Saturday

Financial Affidavits are your Friend

And, if you do not give them the attention they deserve, can also be your enemy. I know that completing a financial affidavit is tedious and time consuming. Revising them can feel worse, because you have already gone through all of that work once. But, they are probably the most important document in your entire case. Why? Because it is your statement, your proclamation, of the value of your assets, disclosure of your income and debts, and your cost of living. A court will rely on the numbers that you include, for the better or worse of your case. For example, you have made a guess at the value of your home, and write that value down on your financial affidavit. You and your spouse have written the same value - so the court and everyone involved does not think that there is a dispute about the value of that asset. Then, you find yourself at trial. Somewhere along the line you have realized that your house is worth a lot more than you thought it was, and you hope to get your fair share of that house, but the judge looks at you and says that YOU have already signed a document that stated that your house was only worth the lesser value and that's all you're going to get! You thought that financial affidavit was just a form to fill out, and now the court is taking it seriously!

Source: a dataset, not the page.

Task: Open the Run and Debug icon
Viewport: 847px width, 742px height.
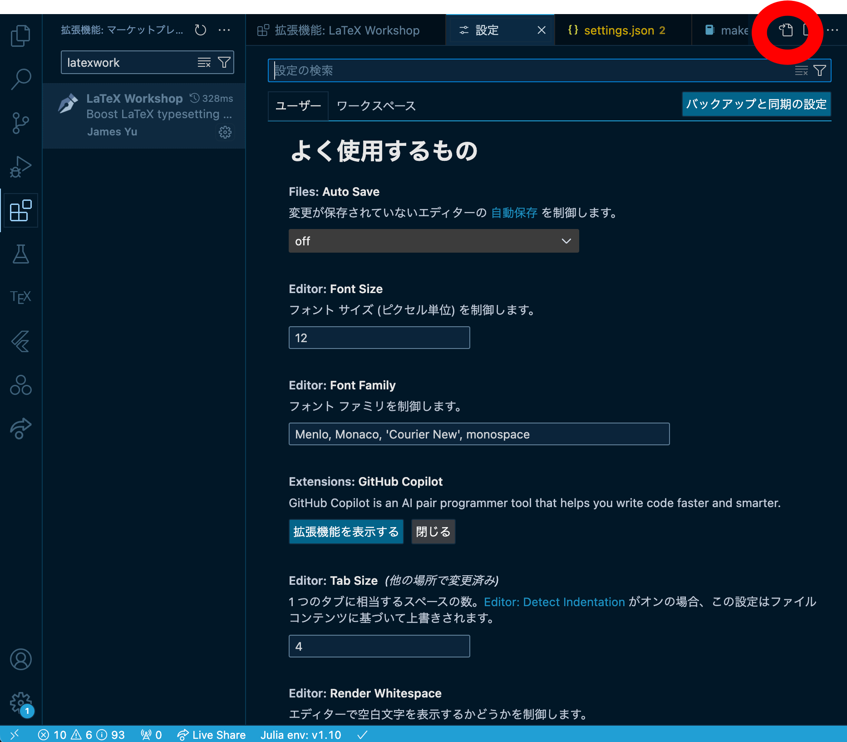Action: pyautogui.click(x=20, y=167)

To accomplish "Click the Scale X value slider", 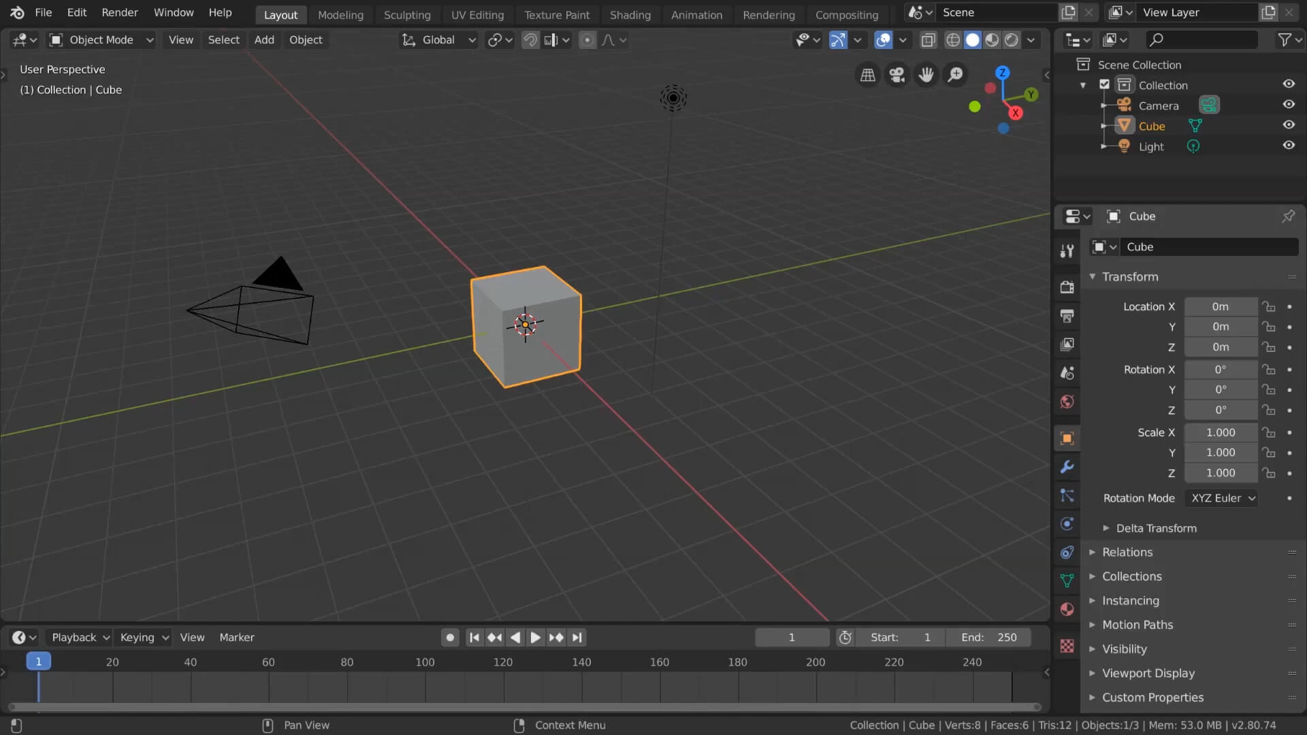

The above is but one of many examples I could describe to illustrate why your financial affidavit is more than just some form that I am making you fill out, some make work that you should not have to do. Of course, there is more to talk about in the above example, including what I would have discussed with you about the value of your home between the time you filled out your first financial affidavit and trial - but that's another posting.

Thursday

Communication = Satisfaction?

I think a lot of people have concerns around communication when they have a lawyer. Do you? "Concerns" can run from frustration that your lawyer is so difficult to get in touch with, to frustration with not having things explained well enough, to feeling as though you are not being listened to. I believe that all of that leads to feeling as though your lawyer does not care about your case.

I don't know about other law firms, or other lawyers, but YES, I care! I think you would be surprised to see how much time is taken to consider, worry over, and talk about your case between us at the firm. We quite literally regularly evaluate the status of a cases and try to figure out if there is a better way to help our client reach his or her goals, resolve the case more quickly, or to get the most from each dollar spent. AND, all of that ruminating, strategizing and discussing does not cost you anything; it's time spent that is not being billed to you.

So, how do I make you feel satisfied about communicating with me?

Wednesday

What should you do before you first meet with a lawyer?

As your lawyer, I need to know the facts and details, but I also want to know your story. Think about what you would want your lawyer to know about your situation and the people who are a part of it. What is important to you? What are your goals? What are the best and worse possible outcomes for you? What questions do you have about what may happen in your case? Writing your questions or comments ahead of time may be helpful.

The first meeting is also a good opportunity for you to ask questions about your lawyer, how the office works, how your fees will be kept track of.

Most importantly, the first meeting is your opportunity to see whether you can work with this lawyer as a person. Through a divorce or parenting case, you will be sharing close personal details with your lawyer, relying on him or her, trusting him or her to look out for you as best they can. If you can not "connect" with a lawyer as a person during your first meeting, chances are it will not get better after that. And, if you do not feel comfortable with your lawyer, it is likely that communication will suffer, as well as the case.